Stated problem: Repeat every one of the entries below word for word, leaving nothing out and changing nothing.

Listed records:
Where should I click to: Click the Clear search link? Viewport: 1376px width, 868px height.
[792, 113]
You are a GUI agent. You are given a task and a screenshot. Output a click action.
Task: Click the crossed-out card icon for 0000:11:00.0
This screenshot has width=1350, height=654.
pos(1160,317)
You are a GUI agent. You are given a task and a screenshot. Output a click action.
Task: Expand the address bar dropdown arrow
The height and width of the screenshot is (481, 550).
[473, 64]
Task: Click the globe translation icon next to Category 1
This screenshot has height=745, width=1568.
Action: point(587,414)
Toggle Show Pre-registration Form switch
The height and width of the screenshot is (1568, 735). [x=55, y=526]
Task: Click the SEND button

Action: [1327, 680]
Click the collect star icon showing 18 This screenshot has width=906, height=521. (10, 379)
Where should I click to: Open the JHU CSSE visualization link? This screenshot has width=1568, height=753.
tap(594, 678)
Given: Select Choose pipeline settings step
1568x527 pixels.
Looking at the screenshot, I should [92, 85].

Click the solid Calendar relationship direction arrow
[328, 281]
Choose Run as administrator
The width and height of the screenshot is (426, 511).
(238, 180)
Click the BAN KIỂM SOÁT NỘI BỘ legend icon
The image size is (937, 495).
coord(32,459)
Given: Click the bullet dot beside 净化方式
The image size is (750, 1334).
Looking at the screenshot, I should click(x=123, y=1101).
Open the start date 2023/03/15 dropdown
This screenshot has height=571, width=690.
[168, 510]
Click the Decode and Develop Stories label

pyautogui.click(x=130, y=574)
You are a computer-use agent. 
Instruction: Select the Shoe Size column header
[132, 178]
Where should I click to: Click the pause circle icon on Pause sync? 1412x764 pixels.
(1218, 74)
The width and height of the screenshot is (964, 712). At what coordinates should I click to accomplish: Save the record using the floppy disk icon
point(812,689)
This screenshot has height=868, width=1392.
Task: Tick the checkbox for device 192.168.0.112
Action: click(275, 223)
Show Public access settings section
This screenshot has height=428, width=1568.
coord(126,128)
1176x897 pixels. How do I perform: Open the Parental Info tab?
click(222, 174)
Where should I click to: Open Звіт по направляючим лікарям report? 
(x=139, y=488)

Output for this task:
Where should I click to: Click the Clear search link? Viewport: 1376px width, 868px height.
[792, 113]
You are a GUI agent. You are given a task and a screenshot. Output a click action.
Task: Click the crossed-out card icon for 0000:11:00.0
This screenshot has width=1350, height=654.
pos(1160,317)
You are a GUI agent. You are given a task and a screenshot. Output a click action.
Task: Expand the address bar dropdown arrow
The height and width of the screenshot is (481, 550).
[473, 64]
Task: Click the globe translation icon next to Category 1
This screenshot has height=745, width=1568.
Action: point(587,414)
Toggle Show Pre-registration Form switch
The height and width of the screenshot is (1568, 735). [x=55, y=526]
Task: Click the SEND button

Action: [1327, 680]
Click the collect star icon showing 18 This screenshot has width=906, height=521. (10, 379)
Where should I click to: Open the JHU CSSE visualization link? This screenshot has width=1568, height=753.
tap(594, 678)
Given: Select Choose pipeline settings step
1568x527 pixels.
Looking at the screenshot, I should [92, 85].

Click the solid Calendar relationship direction arrow
[328, 281]
Choose Run as administrator
The width and height of the screenshot is (426, 511).
(238, 180)
Click the BAN KIỂM SOÁT NỘI BỘ legend icon
The image size is (937, 495).
coord(32,459)
Given: Click the bullet dot beside 净化方式
The image size is (750, 1334).
Looking at the screenshot, I should click(x=123, y=1101).
Open the start date 2023/03/15 dropdown
This screenshot has height=571, width=690.
[168, 510]
Click the Decode and Develop Stories label

pyautogui.click(x=130, y=574)
You are a computer-use agent. 
Instruction: Select the Shoe Size column header
[132, 178]
Where should I click to: Click the pause circle icon on Pause sync? 1412x764 pixels.
(1218, 74)
The width and height of the screenshot is (964, 712). At what coordinates should I click to accomplish: Save the record using the floppy disk icon
point(812,689)
This screenshot has height=868, width=1392.
Task: Tick the checkbox for device 192.168.0.112
Action: click(275, 223)
Show Public access settings section
This screenshot has height=428, width=1568.
coord(126,128)
1176x897 pixels. How do I perform: Open the Parental Info tab?
click(222, 174)
Where should I click to: Open Звіт по направляючим лікарям report? 
(x=139, y=488)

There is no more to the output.